Four factors fuelling Europe’s ETF fixed income surge

Apr 16th, 2019 | By | Category: Fixed Income

By Stéphane Degroote, Head of ETFs & Derivatives Business, EMEA at FTSE Russell.

Stéphane Degroote, Head of ETFs & Derivatives Business, EMEA at FTSE Russell

Stéphane Degroote, Head of ETFs & Derivatives Business, EMEA at FTSE Russell.

ETF usage among institutional investors in Europe has been on the rise, and fixed income ETFs have been a key driver behind this growth. European institutions surveyed in a recent Greenwich Associates study indicated that fixed income ETFs as a percentage of their portfolios more than doubled from 2017 to 2018. As fixed income ETF inflows in Europe continue to pick up steam, we’ve identified four primary reasons behind this trend.

Reason 1: European institutions are becoming more comfortable with the ETF structure

The rapid growth of ETFs has given rise to many ETF misconceptions. One such myth is that ETF trading contributes to market volatility. However, more European investors are discovering that quite the opposite is true. In fact, a growing number of them have found ETFs to be useful tools during times of volatility, particularly in fixed income markets. This is made possible by the unique ETF structure, which can enable investors to trade fixed income exposures on an exchange like a stock—without transacting in the underlying bonds.

Increased confidence in fixed income ETFs among European investors can also be attributed to the indexes they track.

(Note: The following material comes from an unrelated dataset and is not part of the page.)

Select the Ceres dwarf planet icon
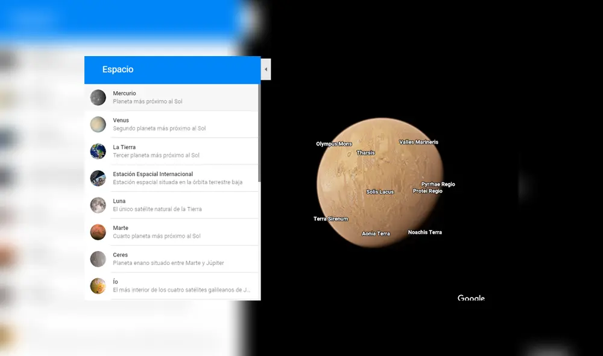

Many index providers have expanded their fixed income index offerings, providing transparency into how the bond indexes that ETFs track are constructed and how their constituents are priced.

Reason 2: Fixed income ETFs are easy to use

Among European institutions surveyed in the Greenwich Associates report, “ease of use” was the most commonly cited reason for using fixed income ETFs. The bond market is fragmented and opaque by nature, and trading in individual bonds can be costly and time-consuming. Fixed income ETFs provide easy access to broad fixed income markets in a single trade on an exchange, offering instant diversification relative to individual bond investing.

Reason 3: Liquidity, liquidity, liquidity

Given bond market pricing can be opaque, trading costs when transacting in the over-the-counter bond market can be high. However, through on-exchange liquidity, fixed income ETFs provide quick access to the bond market without the need to transact in the underlying bonds. As shown below, trading costs have proven to be materially lower when transacting in the ETF versus the underlying basket of bonds, particularly during times of market volatility.

Source: FTSE Russell.

Source: FTSE Russell.

Reason 4: The bond index menu is expanding

Many index providers have expanded their offerings in response to this increased demand for fixed income index investing. While bond indexes were once limited to broad market coverage of corporate and government bonds, they’ve now grown to include a wide range of market segments across credit quality, sector, and region.

With respect to the way forward, we expect the fixed income index landscape to continue to expand, and for bond ETF assets to take part in this growth as more index options come available. Trends that have long been underway in equities – such as ESG and alternatively weighted indexes – have also begun to emerge in fixed income, and the bond index landscape is evolving to include these offerings.

At FTSE Russell, we’ve also continued to develop our fixed income capabilities in response to the rising demand. We currently have $3.5 trillion in fixed income assets benchmarked to our indexes, with an index pipeline largely focused on fixed income. And as the bond index landscape continues to expand and evolve, we remain committed to ongoing investor education.

(The views expressed here are those of the author and do not necessarily reflect those of ETF Strategy.)